2. A method as claimed in claim 1, the method further comprising the step of:

a. in response to a selection of another of the second set of menu items, controlling the display to (I) activate a fourth menu corresponding to said other of the second set of menu items, so as to automatically show the fourth menu in a foreground of the second graphical cascade; and (II) automatically move the third menu to show the third menu in a background of the second graphical cascade; the fourth menu comprising a fourth set of menu items.

3. A method as claimed in claim 1, wherein the method further comprises the step of:

a. in response to a selection of one of the third set of menu items, automatically activating a third graphical cascade, including an activated content link corresponding to the one of the third set of menu items.

4. A computer-implemented method of controlling a display to provide content navigation, comprising the steps of:

(a) in response to a user selection, controlling said display to automatically activate a menu in a foreground of a first graphical cascade, said menu comprising a first set of menu items;

(b) in response to a selection of one of the first set of menu items, controlling the display to (I) activate a next menu, corresponding to said one of the first set of menu items, so as to automatically show the next menu in a foreground of the first graphical cascade, and (II) automatically move the menu so as to show the menu in a background of the first graphical cascade; said next menu comprising a second set of menu items;

(c) in response to a selection of one of the second set of menu items, controlling said display to automatically activate a further menu in a second graphical cascade adjacent to said first graphical cascade, the further menu corresponding to the one of the second set of menu items, and comprising a third set of menu items.

5. A method as claimed in claim 4, the method further comprising the step of: in response to a selection of another of the second set of menu items, controlling the display to (I) activate an additional menu corresponding to said other of the second set of menu items, so as to automatically show the additional menu in a foreground of the second graphical cascade; and (II) automatically move the next menu to show the next menu in a background of the second graphical cascade; the additional menu comprising an additional set of menu items.

6. A method as claimed in claim 4, wherein the method further comprises the step of: in response to a selection of one of the third set of menu items, automatically activating a third graphical cascade, including an activated content link corresponding to the one of the third set of menu items.

7. A method as claimed in claim 4, wherein each menu item in said first set and said second set has associated therewith metadata identifying it as being in a first category of items the selection of which automatically activates a new menu in the graphical cascade in which said each menu item is located, or a second category of items the selection of which automatically activates a new menu in another graphical cascade.

8. A method as claimed in claim 7, further comprising the steps of (1) upon selection of said one of said first set of menu items, determining that said one of said first set of menu items is in the first category, and (2) upon selection of said one of said second set of menu items, determining that said one of said second set of menu items is in the second category.

9. A computer-implemented method of displaying a graphical cascade array, the method comprising the steps of:

(a) receiving a content index;

(b) identifying a root of the index;

(c) identifying sub-levels of the index;

(d) identifying content links in the index;

(e) building a graphical cascade array;

(f) using the array, displaying a graphical cascade, the graphical cascade including a plurality of menus, a root menu corresponding to a root of the index being shown in a background of the graphical cascade, and another menu corresponding to a node at a sublevel of the index being shown at a foreground of the graphical cascade.

• Source excerpt

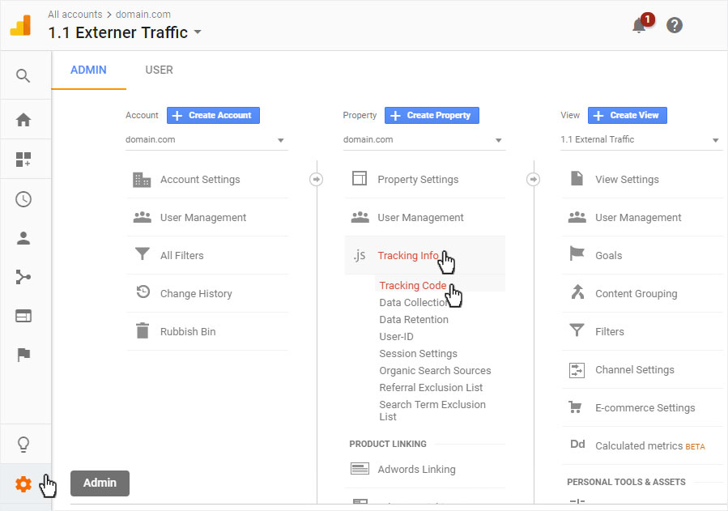Open Conversions flag icon in the sidebar
Viewport: 728px width, 511px height.
[23, 355]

• Task prompt
Reproduce the patent claims between "(a) receiving a" and "the graphical cascade.", inclusive, changing "root menu" to "top-level menu".

• Answer to this task
(a) receiving a content index;

(b) identifying a root of the index;

(c) identifying sub-levels of the index;

(d) identifying content links in the index;

(e) building a graphical cascade array;

(f) using the array, displaying a graphical cascade, the graphical cascade including a plurality of menus, a top-level menu corresponding to a root of the index being shown in a background of the graphical cascade, and another menu corresponding to a node at a sublevel of the index being shown at a foreground of the graphical cascade.